Know how much information is retained in the low dimensional representation; stored in the attributes explained_variance_ratio_ or singular_values_ / eigenvalues_ (= eigenvalues of the respective PCs):
The principle components are always ordered by the magnitude of their corresponding eigenvalues (largest first);
When using the first k components with eigenvalues \(\lambda_i\), the amount of variance that is preserved is: \(\frac{\sum_{i=1}^k \lambda_i}{\sum_{i=1}^d \lambda_i}\).
Note: If the intrinsic dimensionality of the dataset is lower than the original number features, e.g., because some features were strongly correlated, then the last few eigenvalues will be zeros. You can also plot the eigenvalue spectrum, i.e., the eigenvalues ordered by their magnitude, to see how many dimensions you might want to keep, i.e., where this curve starts to flatten out.

Careful

Computationally expensive for many (> 10k) features.
Tip: If you have fewer data points than features, consider using Kernel PCA instead: This variant of the PCA algorithm computes the eigendecomposition of a similarity matrix, which is \(n \times n\) (with n = number of data points), i.e., when n < d this matrix will be smaller than the covariance matrix and therefore computing its eigendecomposition will be faster.
Outliers can heavily skew the results, because a few points away from the center can introduce a large variance in that direction.

t-SNE

Useful for: Visualizing data in 2D — but please do not use the transformed data as input for other algorithms.
Main idea: Randomly initialize the points in 2D and move them around until their distances in 2D match the original distances in the high dimensional input space, i.e., until the points that were similar to each other in the original high dimensional space are located close together in the new 2D map of the dataset.
→ Have a look at the animations in this great blog article to see t-SNE in action!

from sklearn.manifold import TSNE

Important Parameters:

→ perplexity: Roughly: how many nearest neighbors a point is expected to have.
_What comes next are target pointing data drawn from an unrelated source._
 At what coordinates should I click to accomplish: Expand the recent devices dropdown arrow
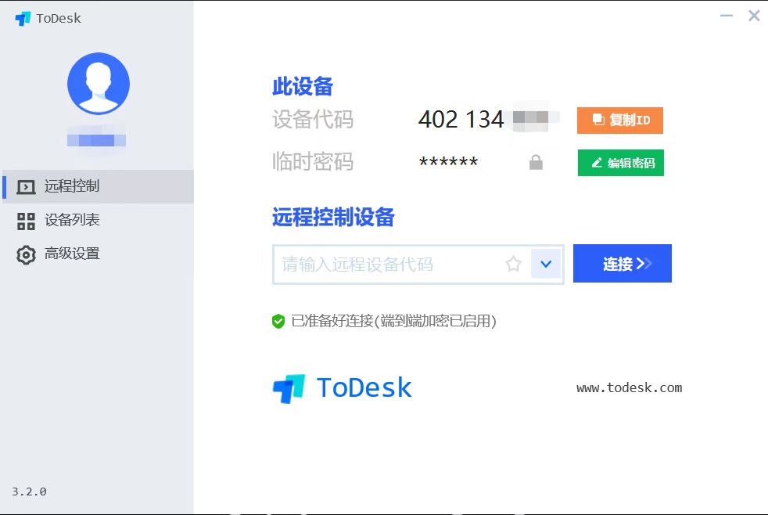tap(546, 264)

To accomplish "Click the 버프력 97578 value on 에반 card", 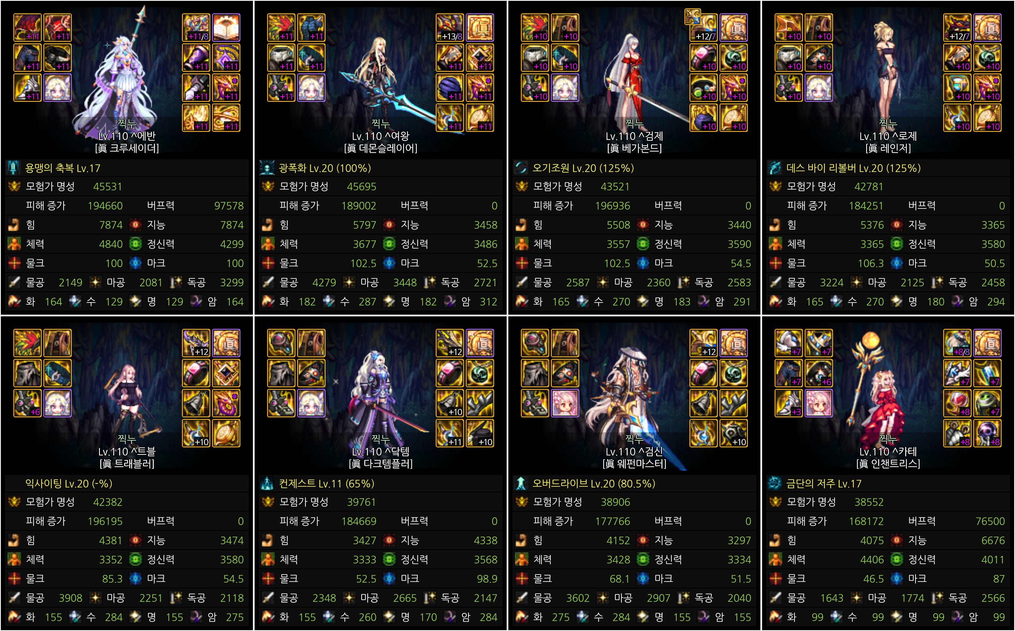I will click(229, 206).
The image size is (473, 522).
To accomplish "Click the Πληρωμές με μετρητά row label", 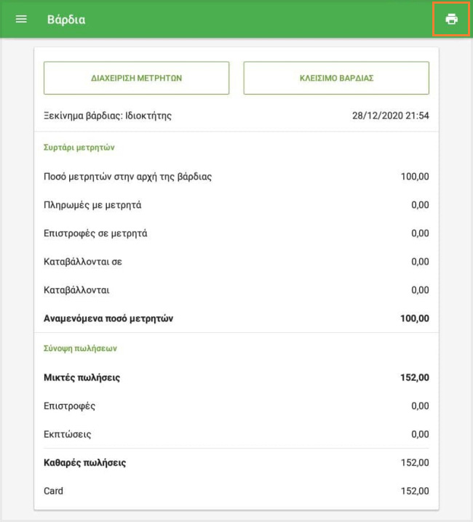I will click(92, 205).
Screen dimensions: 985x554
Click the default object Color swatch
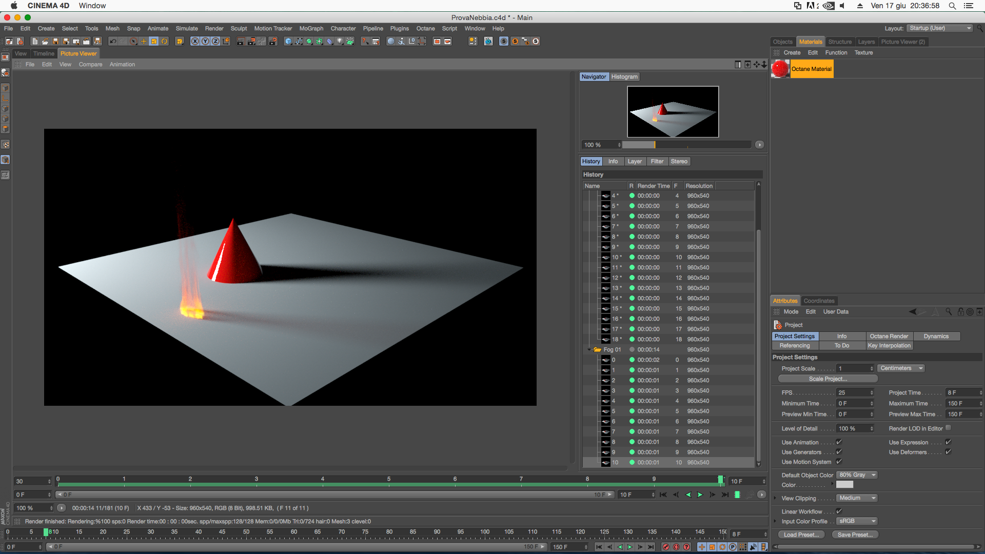[x=844, y=485]
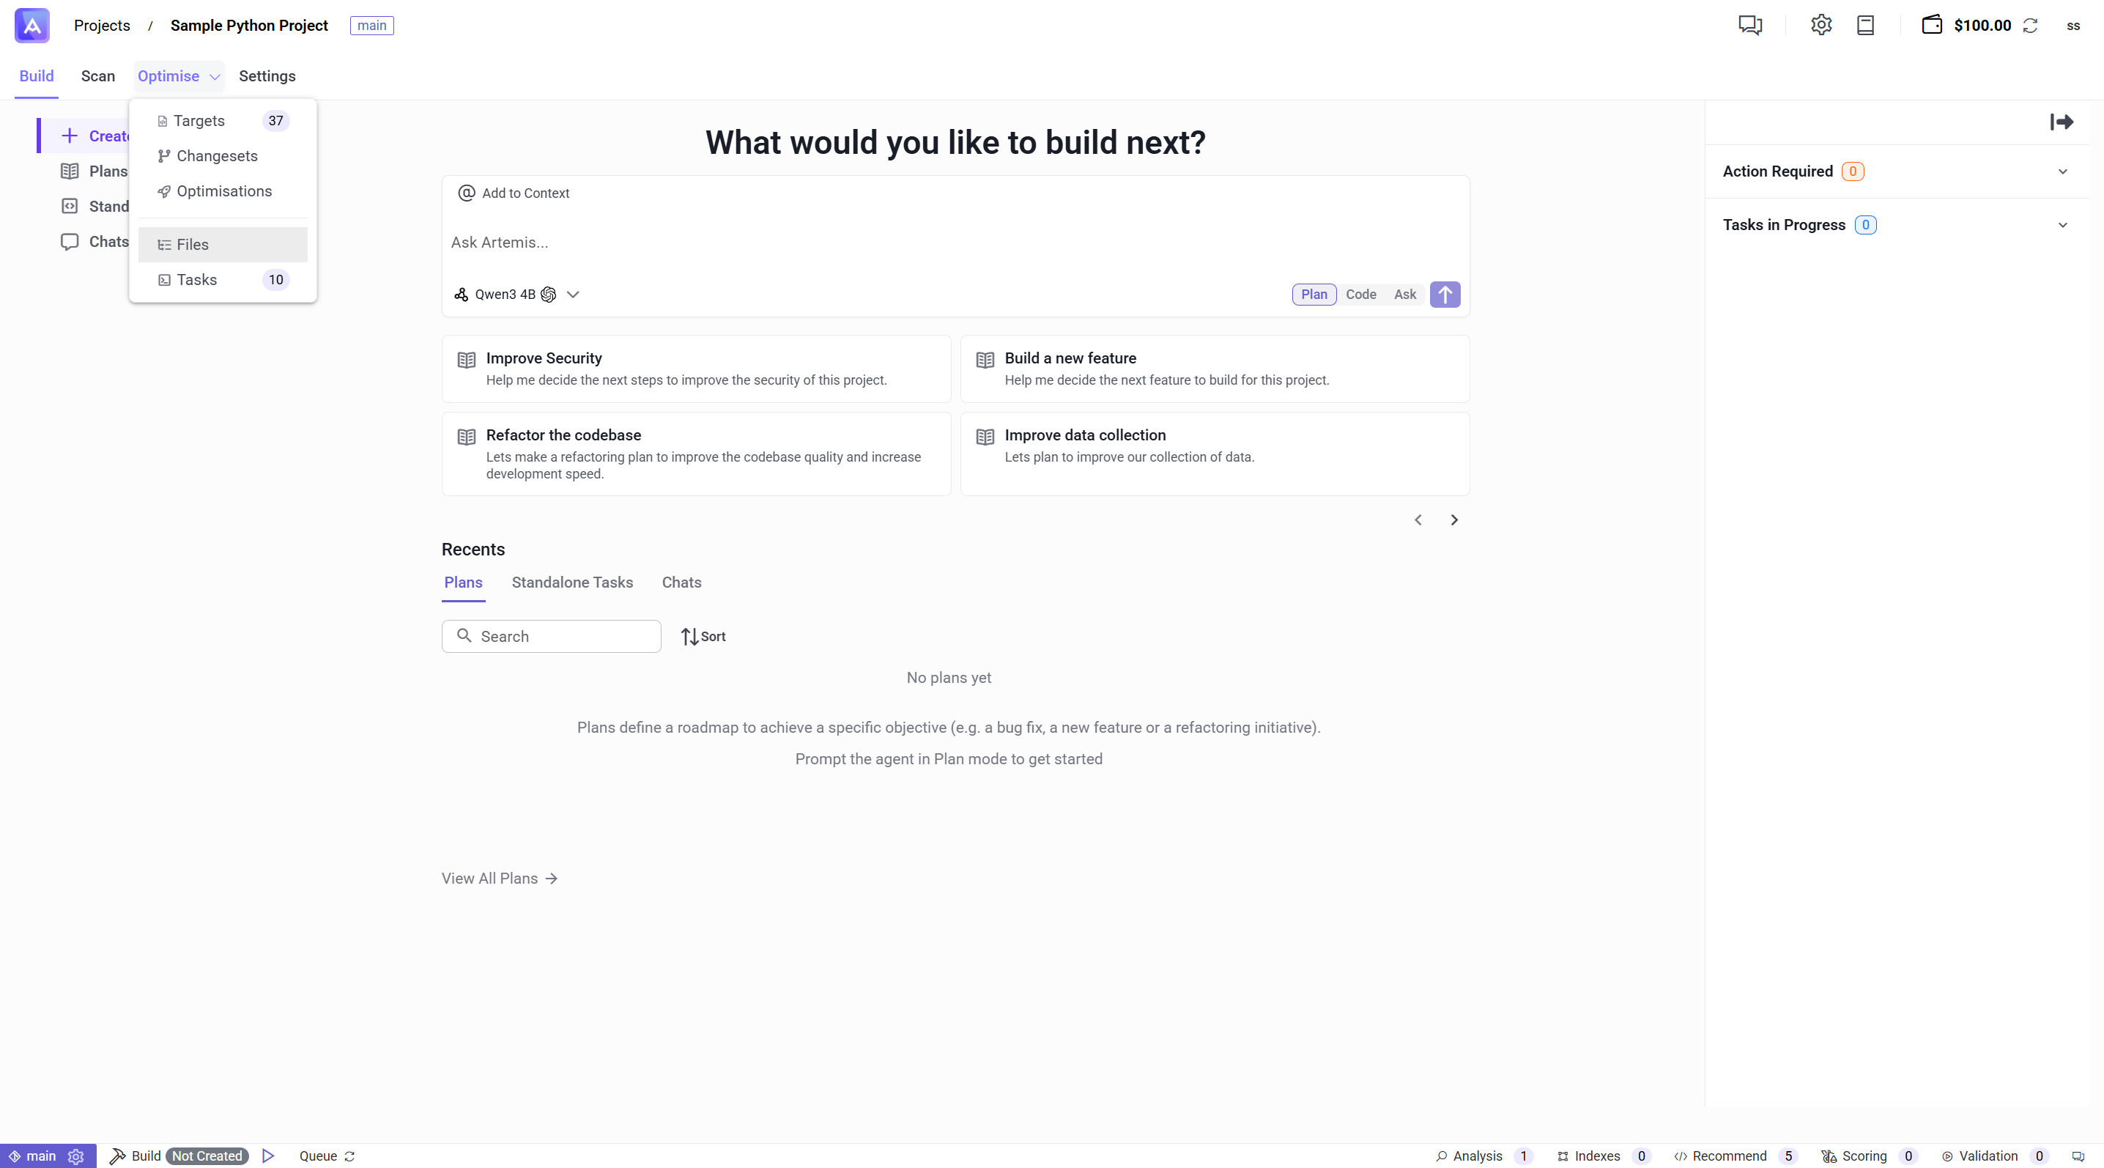Open the feedback chat icon in top bar
The height and width of the screenshot is (1168, 2104).
1750,25
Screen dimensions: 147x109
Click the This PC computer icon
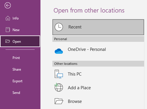59,74
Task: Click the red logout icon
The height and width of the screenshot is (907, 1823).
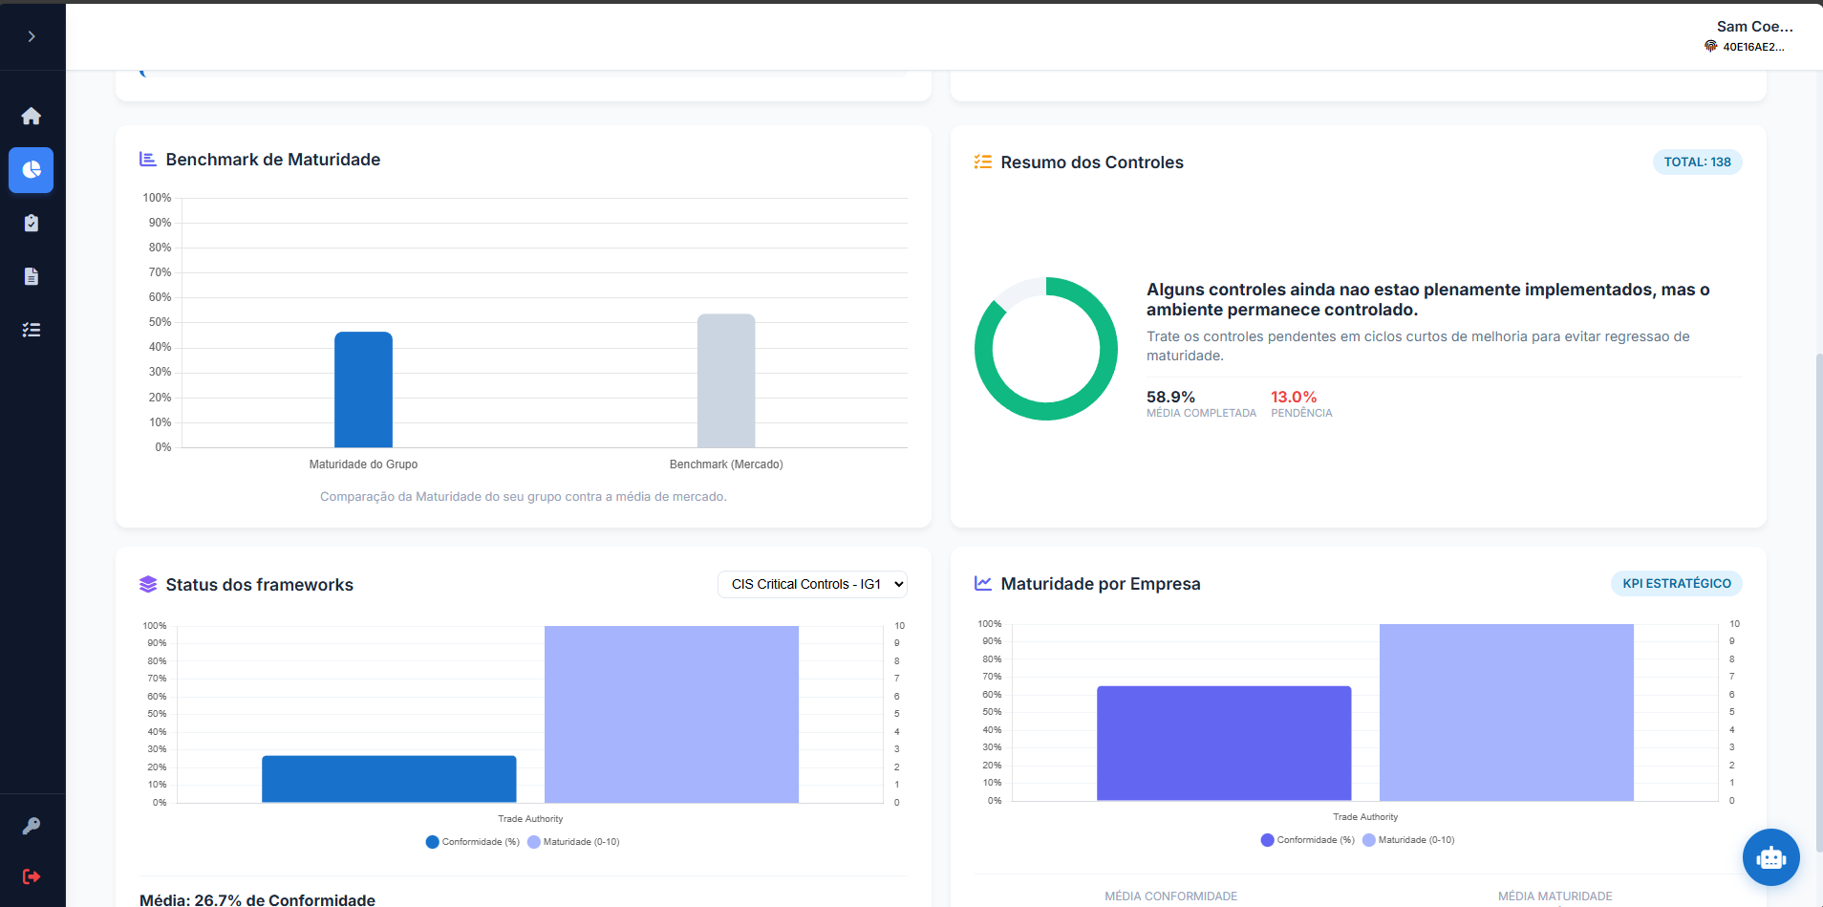Action: coord(32,876)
Have a look at the corresponding section in the blog article linked above for an example. However, what an appropriate value for this parameter is depends on the size and diversity of the dataset, e.g., if a dataset consists of 1000 images with 10 classes, then a perplexity of 5 might be a reasonable choice, while for a dataset with 1 million samples, 500 could be a better value.
The original paper says values up to 50 work well, but in 2003 “big data” also wasn’t a buzzword yet ;-)
→ metric: How to compute the distances in the original high dimensional input space, which tells the model which points should be close together in the 2D map.

Pros

Very nice visualizations.

Careful

Algorithm can get stuck in a local optimum, e.g., with some points trapped between clusters.
Selection of distance metric for heterogeneous data ⇒ normalize!

→ Also check out the umap and pacmap libraries!